[The data Boundary: Start]

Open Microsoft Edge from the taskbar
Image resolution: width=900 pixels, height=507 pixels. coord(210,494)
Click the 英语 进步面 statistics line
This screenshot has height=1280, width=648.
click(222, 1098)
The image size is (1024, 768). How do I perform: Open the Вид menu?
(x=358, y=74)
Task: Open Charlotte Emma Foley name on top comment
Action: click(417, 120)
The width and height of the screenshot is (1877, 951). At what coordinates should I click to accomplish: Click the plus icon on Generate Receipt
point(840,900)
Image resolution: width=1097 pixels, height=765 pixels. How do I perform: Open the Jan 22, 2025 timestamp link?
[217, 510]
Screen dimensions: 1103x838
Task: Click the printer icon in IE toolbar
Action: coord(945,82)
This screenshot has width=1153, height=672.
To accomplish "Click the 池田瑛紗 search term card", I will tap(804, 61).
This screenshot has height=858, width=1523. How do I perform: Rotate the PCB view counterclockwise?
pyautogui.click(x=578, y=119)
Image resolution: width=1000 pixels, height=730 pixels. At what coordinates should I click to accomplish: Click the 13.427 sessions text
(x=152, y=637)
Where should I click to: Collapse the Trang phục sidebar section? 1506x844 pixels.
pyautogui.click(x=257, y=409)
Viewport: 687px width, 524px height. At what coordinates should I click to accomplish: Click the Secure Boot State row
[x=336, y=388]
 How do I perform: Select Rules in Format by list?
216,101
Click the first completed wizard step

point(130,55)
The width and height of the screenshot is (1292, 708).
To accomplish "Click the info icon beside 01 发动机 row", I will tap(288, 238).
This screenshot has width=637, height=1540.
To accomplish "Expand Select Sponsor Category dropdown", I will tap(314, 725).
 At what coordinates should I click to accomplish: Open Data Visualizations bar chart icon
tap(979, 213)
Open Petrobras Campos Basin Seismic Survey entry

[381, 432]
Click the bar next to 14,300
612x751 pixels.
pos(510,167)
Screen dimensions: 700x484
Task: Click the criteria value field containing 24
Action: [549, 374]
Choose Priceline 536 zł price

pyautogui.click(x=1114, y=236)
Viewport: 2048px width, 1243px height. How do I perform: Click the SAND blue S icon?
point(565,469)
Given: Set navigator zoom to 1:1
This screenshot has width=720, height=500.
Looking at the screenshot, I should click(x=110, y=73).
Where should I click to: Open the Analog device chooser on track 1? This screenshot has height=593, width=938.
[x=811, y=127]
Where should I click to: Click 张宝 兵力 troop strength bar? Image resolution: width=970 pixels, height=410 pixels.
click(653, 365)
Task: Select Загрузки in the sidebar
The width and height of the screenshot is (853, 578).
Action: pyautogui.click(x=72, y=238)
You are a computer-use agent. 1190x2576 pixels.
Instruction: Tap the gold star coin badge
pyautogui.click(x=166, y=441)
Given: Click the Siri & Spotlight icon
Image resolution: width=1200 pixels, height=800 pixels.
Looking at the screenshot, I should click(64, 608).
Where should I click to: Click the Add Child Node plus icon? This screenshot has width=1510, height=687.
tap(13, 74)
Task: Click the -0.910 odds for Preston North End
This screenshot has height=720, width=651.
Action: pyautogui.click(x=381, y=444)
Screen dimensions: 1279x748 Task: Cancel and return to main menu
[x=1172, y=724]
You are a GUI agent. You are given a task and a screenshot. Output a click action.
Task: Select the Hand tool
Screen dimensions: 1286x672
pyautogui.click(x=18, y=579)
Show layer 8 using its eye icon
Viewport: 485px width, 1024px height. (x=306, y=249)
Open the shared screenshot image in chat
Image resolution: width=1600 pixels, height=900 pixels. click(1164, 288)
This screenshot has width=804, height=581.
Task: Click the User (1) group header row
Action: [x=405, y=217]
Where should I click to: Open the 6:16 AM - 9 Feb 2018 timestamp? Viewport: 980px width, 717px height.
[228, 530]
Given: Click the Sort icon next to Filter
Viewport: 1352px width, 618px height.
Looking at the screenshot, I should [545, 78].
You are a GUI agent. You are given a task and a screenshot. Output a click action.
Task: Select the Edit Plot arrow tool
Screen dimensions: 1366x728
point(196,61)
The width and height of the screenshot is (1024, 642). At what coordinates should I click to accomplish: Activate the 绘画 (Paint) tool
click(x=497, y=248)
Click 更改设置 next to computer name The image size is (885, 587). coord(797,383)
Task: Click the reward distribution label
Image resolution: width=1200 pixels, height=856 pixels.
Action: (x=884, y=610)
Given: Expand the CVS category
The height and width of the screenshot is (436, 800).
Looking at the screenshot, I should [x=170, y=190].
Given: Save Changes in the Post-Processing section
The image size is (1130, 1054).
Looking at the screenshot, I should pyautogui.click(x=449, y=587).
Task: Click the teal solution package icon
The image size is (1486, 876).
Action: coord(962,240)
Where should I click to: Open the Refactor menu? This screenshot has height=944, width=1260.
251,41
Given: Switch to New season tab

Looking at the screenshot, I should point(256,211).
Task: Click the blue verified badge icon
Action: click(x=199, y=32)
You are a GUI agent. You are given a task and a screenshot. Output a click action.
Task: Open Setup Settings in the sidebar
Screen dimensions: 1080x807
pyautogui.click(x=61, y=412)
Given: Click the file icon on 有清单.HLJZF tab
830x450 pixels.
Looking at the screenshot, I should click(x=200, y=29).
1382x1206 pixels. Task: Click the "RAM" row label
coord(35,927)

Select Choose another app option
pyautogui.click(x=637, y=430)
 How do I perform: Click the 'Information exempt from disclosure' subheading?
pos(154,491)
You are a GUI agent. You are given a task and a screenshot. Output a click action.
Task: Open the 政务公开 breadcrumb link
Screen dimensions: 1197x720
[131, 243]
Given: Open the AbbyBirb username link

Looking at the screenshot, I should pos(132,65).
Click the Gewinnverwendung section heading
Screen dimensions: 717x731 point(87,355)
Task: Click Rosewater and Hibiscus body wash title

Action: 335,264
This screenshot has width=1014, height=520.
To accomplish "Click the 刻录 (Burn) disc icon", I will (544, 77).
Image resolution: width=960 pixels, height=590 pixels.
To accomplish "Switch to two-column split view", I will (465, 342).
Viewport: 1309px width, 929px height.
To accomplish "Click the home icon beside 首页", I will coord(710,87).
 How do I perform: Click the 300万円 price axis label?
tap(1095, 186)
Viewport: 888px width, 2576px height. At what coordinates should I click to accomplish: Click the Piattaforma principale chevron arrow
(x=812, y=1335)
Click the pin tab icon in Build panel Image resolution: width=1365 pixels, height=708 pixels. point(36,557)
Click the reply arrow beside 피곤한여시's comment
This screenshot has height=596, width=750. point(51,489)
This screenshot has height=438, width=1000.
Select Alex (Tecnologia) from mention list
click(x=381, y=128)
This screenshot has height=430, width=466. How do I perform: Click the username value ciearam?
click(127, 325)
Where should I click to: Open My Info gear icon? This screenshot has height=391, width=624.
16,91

[The data Boundary: End]

Copy the lines from the entries above in which the word "will" appears.

To accomplish "Click the 池田瑛紗 search term card", I will tap(804, 61).
To accomplish "Click the info icon beside 01 发动机 row", I will tap(288, 238).
To accomplish "Expand Select Sponsor Category dropdown", I will tap(314, 725).
To accomplish "Click the 刻录 (Burn) disc icon", I will (544, 77).
To accomplish "Switch to two-column split view", I will (465, 342).
To accomplish "Click the home icon beside 首页", I will coord(710,87).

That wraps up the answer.